Yang bisa saya sampaikan, latar waktu dalam cerita ini mengalir dari awal cerita hingga akhir, terlepas dari adegan perjanjian dengan iblis. Latar itu sudah bisa kita temukan sejak pertama kali Hyakkimaru membunuh Iblis yang membuat satu organ tubuhnya kembali sampai ia mendapat organ terakhirnya setelah bertarung dengan adiknya sendiri, Tajomaru. Walaupun tidak jelas berapa minggu, bulan atau berapa tahun, si tokoh melakukan perjalanannya, tapi adegannya tidak berakhir di sana. Anime ini justru diakhiri dengan perdamaian konflik antara Hyakkimaru dan ayahnya di tengah aula neraka.

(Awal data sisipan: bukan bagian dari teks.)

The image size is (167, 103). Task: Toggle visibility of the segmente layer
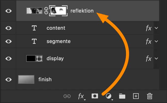[8, 41]
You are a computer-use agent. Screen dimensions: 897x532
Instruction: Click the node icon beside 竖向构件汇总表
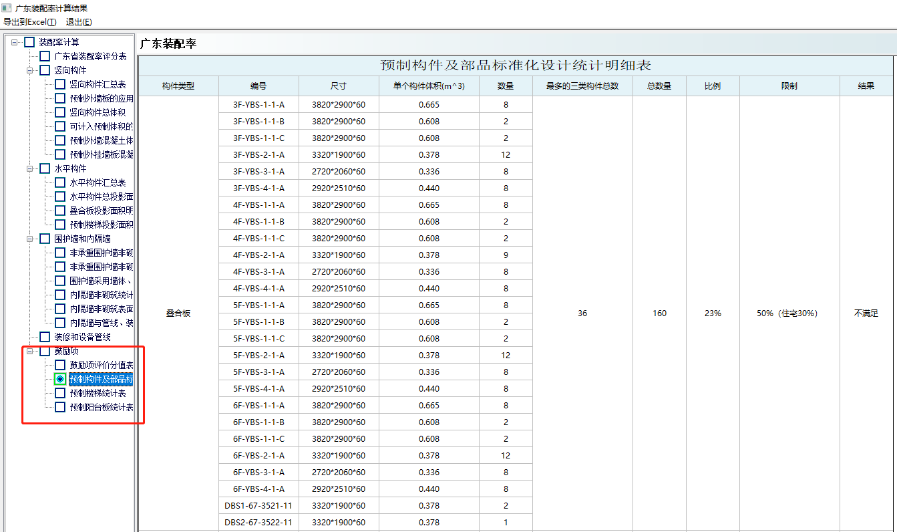coord(60,84)
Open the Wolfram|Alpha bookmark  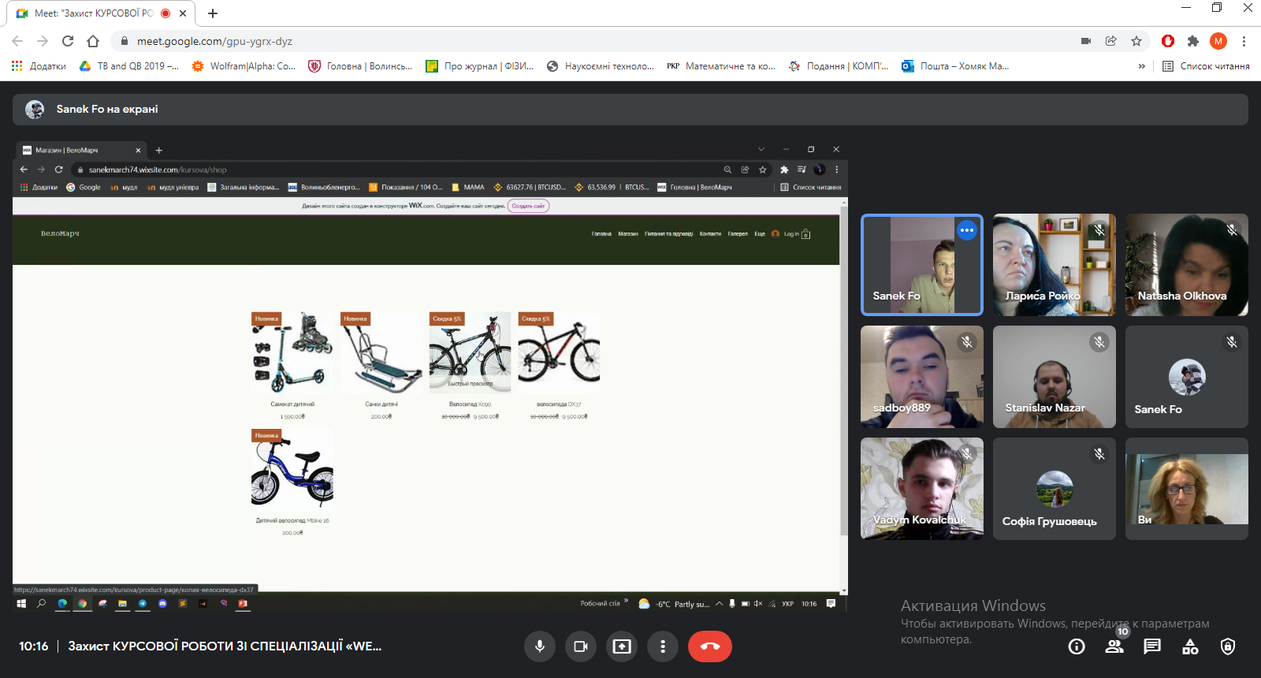click(244, 66)
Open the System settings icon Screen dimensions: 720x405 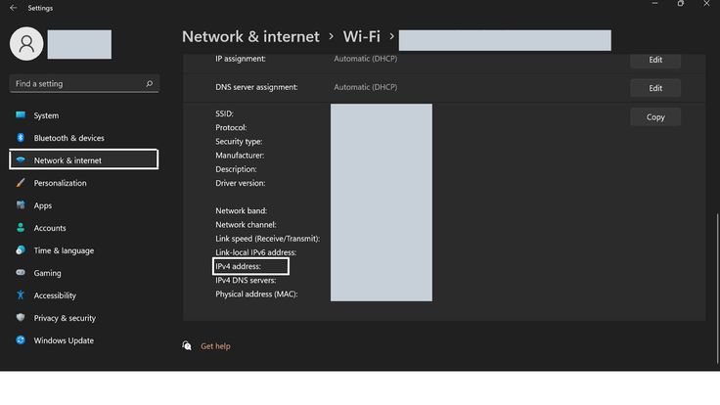(21, 114)
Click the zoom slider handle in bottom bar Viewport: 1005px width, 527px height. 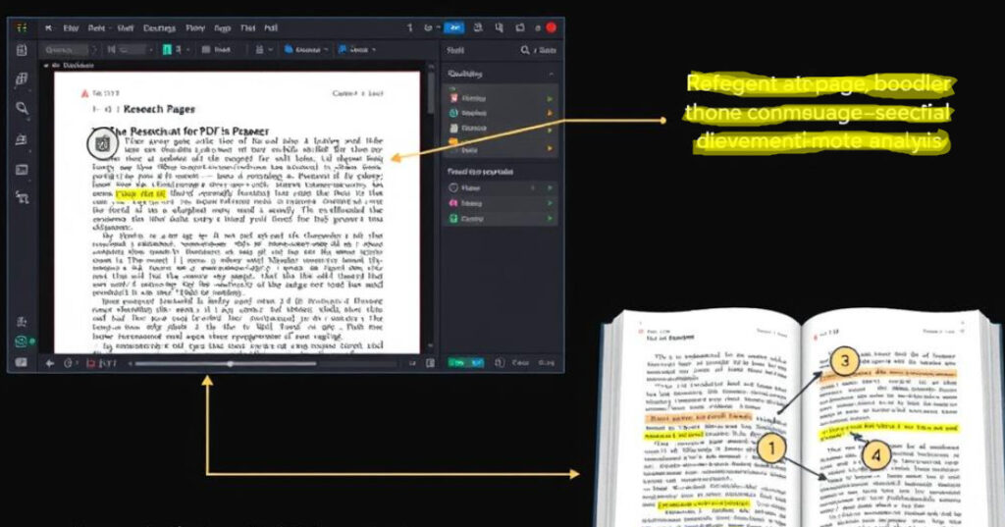click(x=230, y=363)
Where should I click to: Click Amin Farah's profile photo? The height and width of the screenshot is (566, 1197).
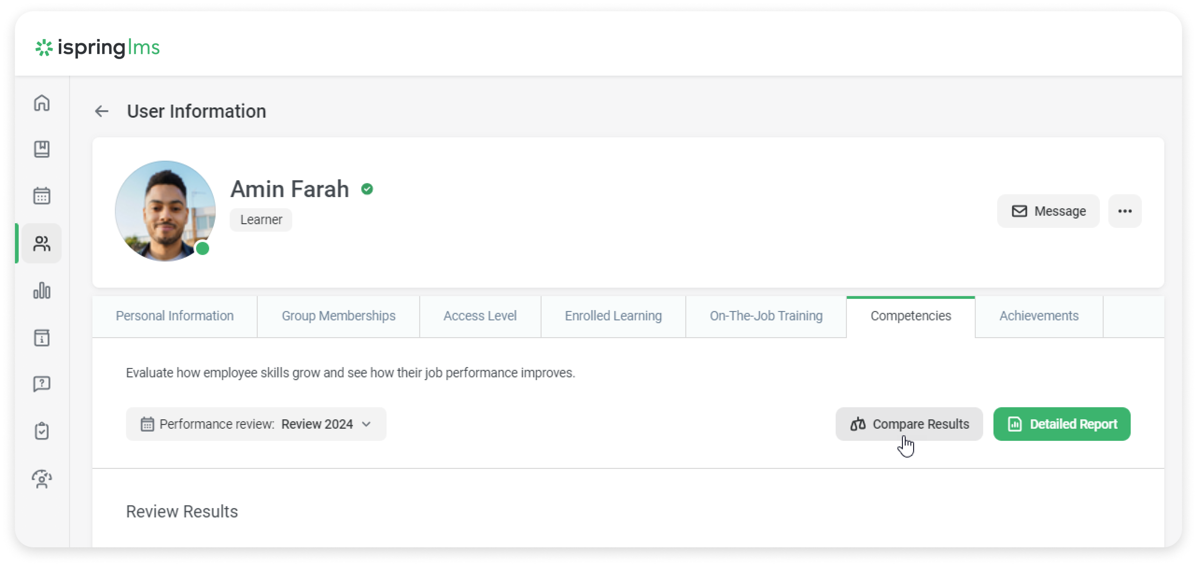click(x=165, y=211)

Sebelum Hyakkimaru mendapat organ terakhir, ada semacam kontradiktif yang menarik, yang menguras emosional tokoh dan penonton; Hyakkimaru berambisi untuk mendapatkan semua anggota tubuhnya karena ia merasa itu adalah haknya sebagai manusia. Tapi di sisi lain, ketika ia berhasil mendapat semua organnya, wilayah kekuasaan ayahnya akan sengsara dan Hyakkimaru harus membunuh manusia. Maka Dororo pun memintannya untuk berhenti mengejar ambisinya itu.

Saya, dan mungkin penonton yang lain, merasa dilema melihat adegan-adegan itu. Apakah Hyakkimaru harus memenuhi ambisinya untuk menjadi manusia yang utuh atau berkorban demi kemakmuran masyarakat?

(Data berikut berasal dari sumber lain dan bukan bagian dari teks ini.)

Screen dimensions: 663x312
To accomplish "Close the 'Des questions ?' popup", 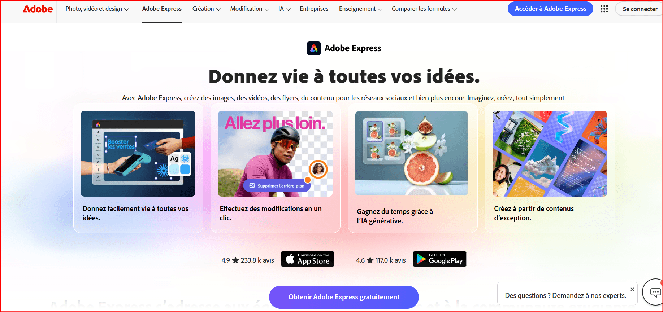I will [632, 289].
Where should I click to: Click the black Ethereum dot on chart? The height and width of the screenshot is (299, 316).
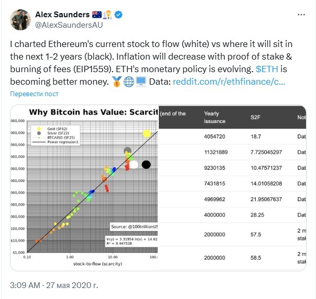146,165
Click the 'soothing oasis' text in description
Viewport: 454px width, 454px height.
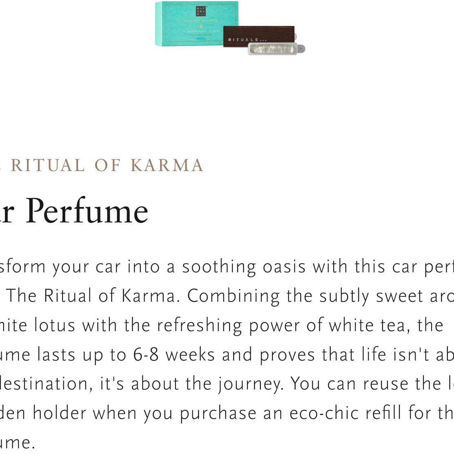[x=244, y=267]
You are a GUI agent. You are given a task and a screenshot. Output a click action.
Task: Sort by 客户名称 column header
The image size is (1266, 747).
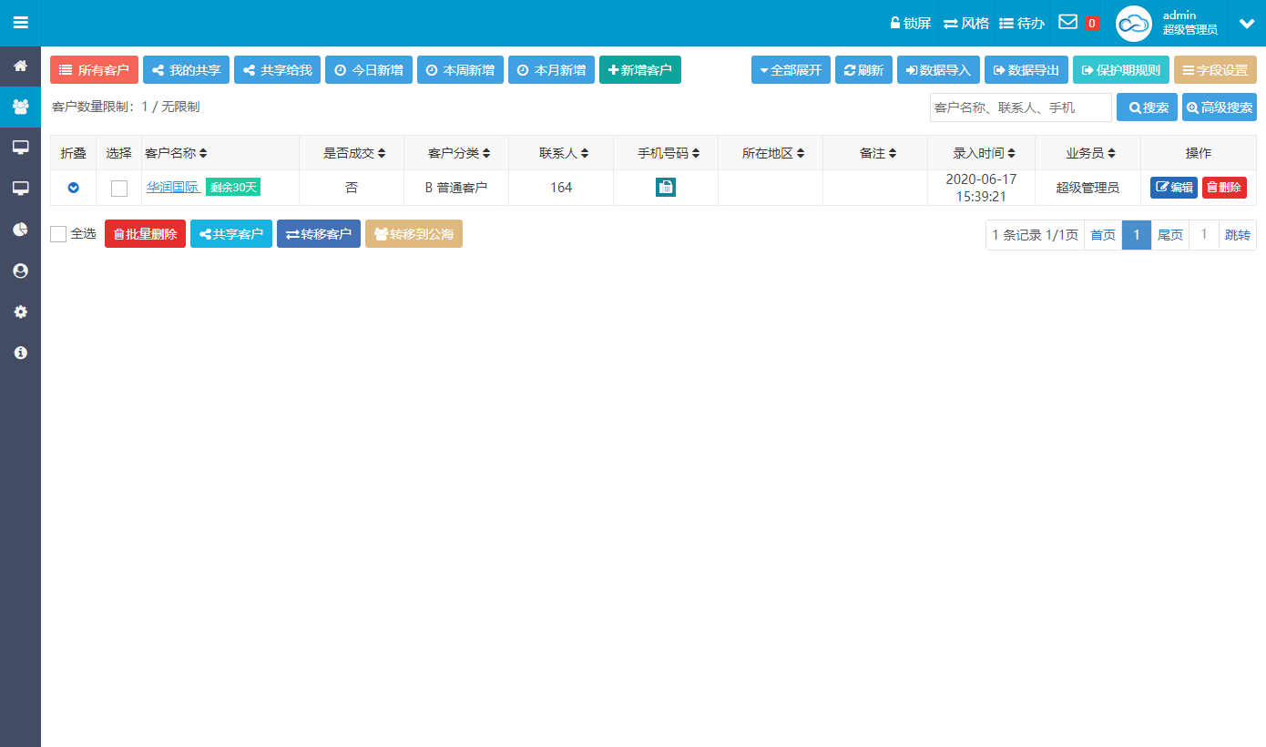pyautogui.click(x=176, y=153)
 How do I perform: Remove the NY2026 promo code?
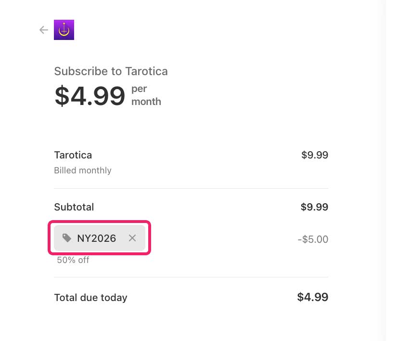click(132, 238)
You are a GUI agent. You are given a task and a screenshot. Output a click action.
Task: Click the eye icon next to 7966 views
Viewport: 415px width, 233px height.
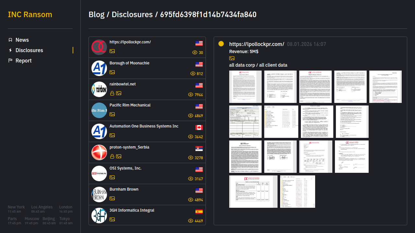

Ketika sudah berhasil mendapatkan semua organ tubuhnya, dan menyadari ibu serta adiknya telah meninggal, Dororo merasa Hyakkimaru bertingkah aneh. Saat itu Dororo masih menunggu Hyakkimaru yang tak kunjung kembali. Kemudian adegan berganti ke Hyakimaru yang tiba di aula neraka dan mendapati ayahnya di tempat itu.

Si ayah frustasi karena tahu istri dan anaknya telah meninggal. Ia frustasi karena kalah dalam peperangan. Di saat yang sama, sang ayah juga frustasi karena pengorbanannya selama bertahun-tahun telah lenyap. Dan semua itu disebabkan oleh anaknya sendiri. Merasa sudah tidak ada harapan lagi, Daigo ingin mengorbankan sekalian apa yang tersisa di hidupnya. Ia ingin mengorbankan nyawanya sendiri untuk para iblis agar tanahnya kembali makmur sentosa.

Saat itu Hyakimaru sudah memahami tentang makna kemanusiaan setelah ia mau memaafkan ayahnya dan menghentikan ambisi balas dendamnya. Ia kemudian mengangkat pedang dan berjalan ke arah ayahnya, ia menancapkan pedang itu tepat di sebelahnya. Lalu, ia menaruh patung budha di depan ayahnya dan pergi setelah mengucapkan kata-kata perpisahan, “Aku memilih jalan ini. Jangan sampai kau menjadi iblis.”

Dengan akhir yang seperti ini, anime ini memang terkesan lumayan happy ending. Karena ayah dan anak ini tidak saling menumpahkan darah. Namun ujung seperti ini pun masih terasa getir dengan hawa kegetiran yang sama, persis seperti yang bisa ditemui diawal ceritanya.